UK: Pharmacy to offer Ramadan service

A famed pharmacy chain in Britain will offer a special medical service for Muslims during the holy fasting month of Ramadan, to help patients observe the dawn to dusk fasting without endangering their health.

"We know that during Ramadan many patients change the times they take their medicines, or even the number of doses they take each day, without first seeking medical advice," Adrian Price, Professional Practice Manager of the Co-operative Pharmacy chain, told The Telegraph on Tuesday, August 19.

"Spending a few minutes discussing their plans with a pharmacist can identify potential problems and discuss possible solutions."

The Co-operative Pharmacy, the third largest pharmacy chain in the UK with over 800 branches, is offering free checks for Muslim customers during Ramadan, expected to fall on the first of September.

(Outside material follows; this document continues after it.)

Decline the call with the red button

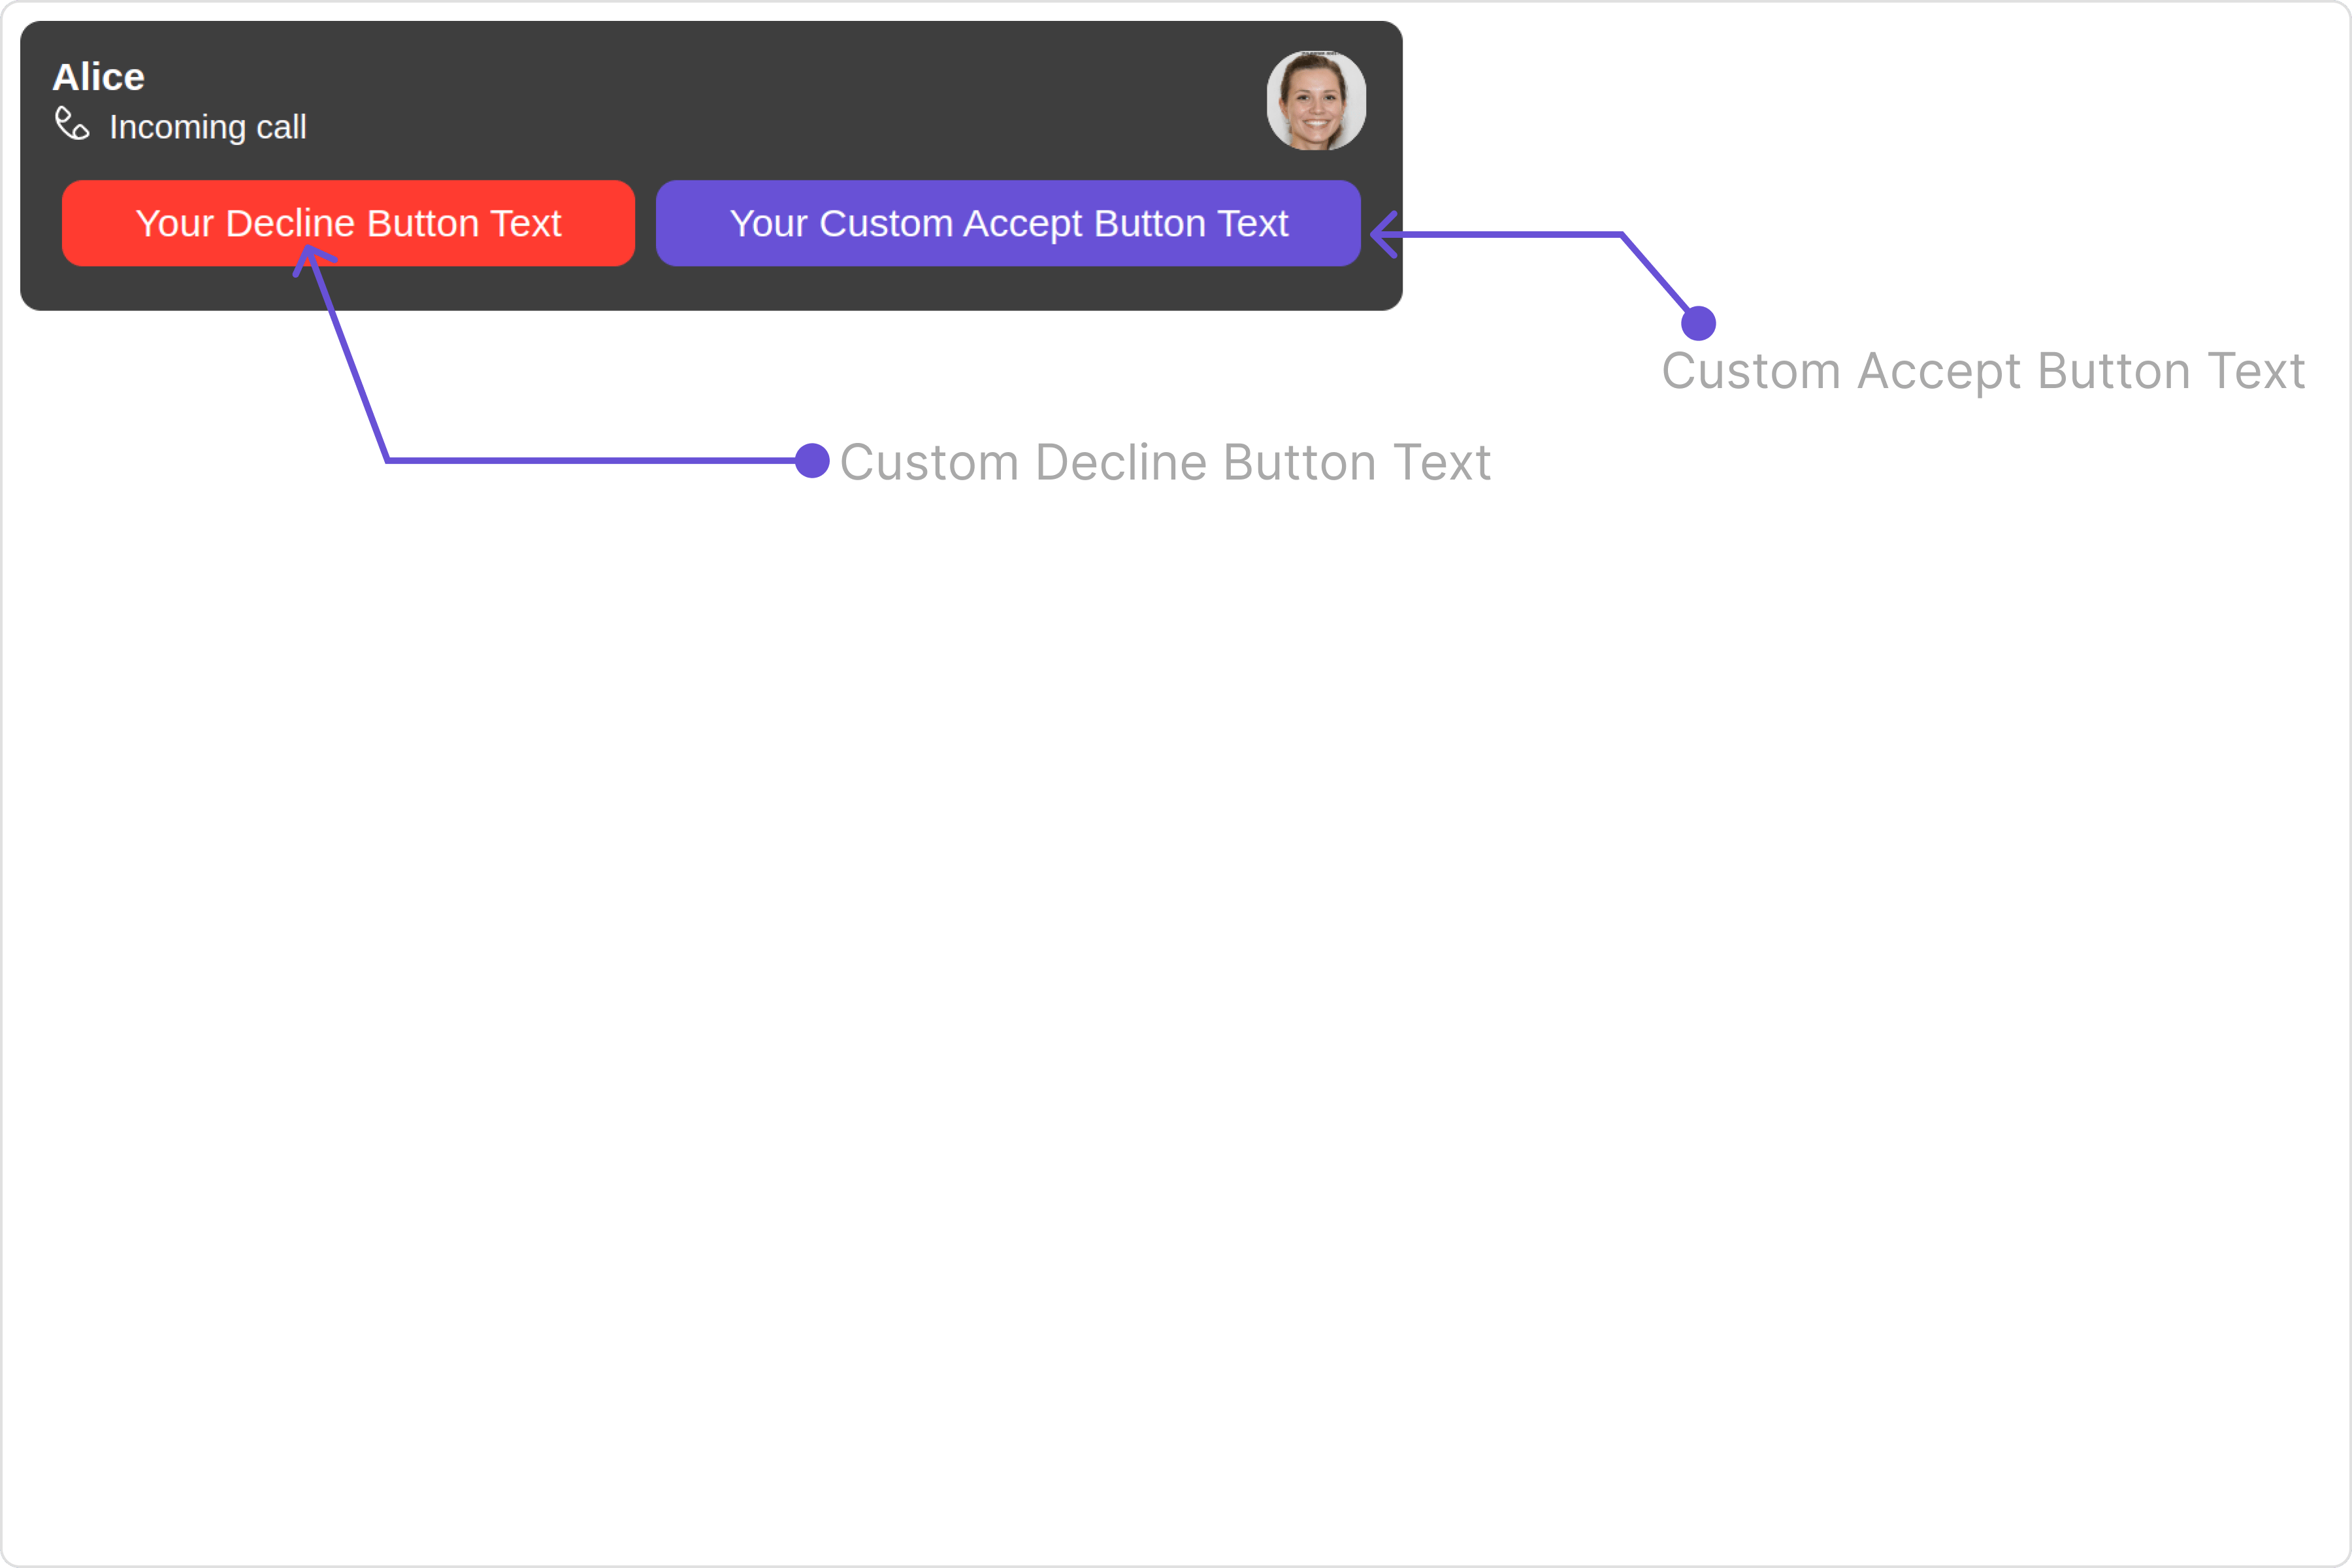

"We encourage all our regular customers to have a medicine check but with Ramadan approaching they are particularly useful for people intending to fast."

During the month, adult Muslims, save the sick and those traveling, abstain during daylight hours from food, drink, smoking and sex between dawn and sunset.

Ramadan, the ninth month on the Islamic lunar calendar, is also a time for Muslims to feel closer to God through prayer and self-restraint.


The chain has trained pharmacists at 40 branches in areas with large populations of Muslims.

They will guide Muslims on how to fast without undermining the effectiveness of drugs and on the dangers of changing the times of prescribed medications without consultation.

"For example, longer-acting slow-release alternative drugs may be available," explained Price.

"We're not making assumptions about how Muslim patients might act, but we strongly recommend they talk to their pharmacist."

The high-street pharmacy chain has already published ads to introduce the new service on its website in English, Urdu and Bengali.

Britain is home to a sizable, multi-ethnic Muslim minority of nearly 2 million, mainly from Pakistani, Bengali and Indian backgrounds.

Price insists the Ramadan service aims at showing understanding to the religious needs of the Muslim customers.

"We appreciate the importance of cultural understanding and sensitivity when discussing the implications on health care of people's religious beliefs."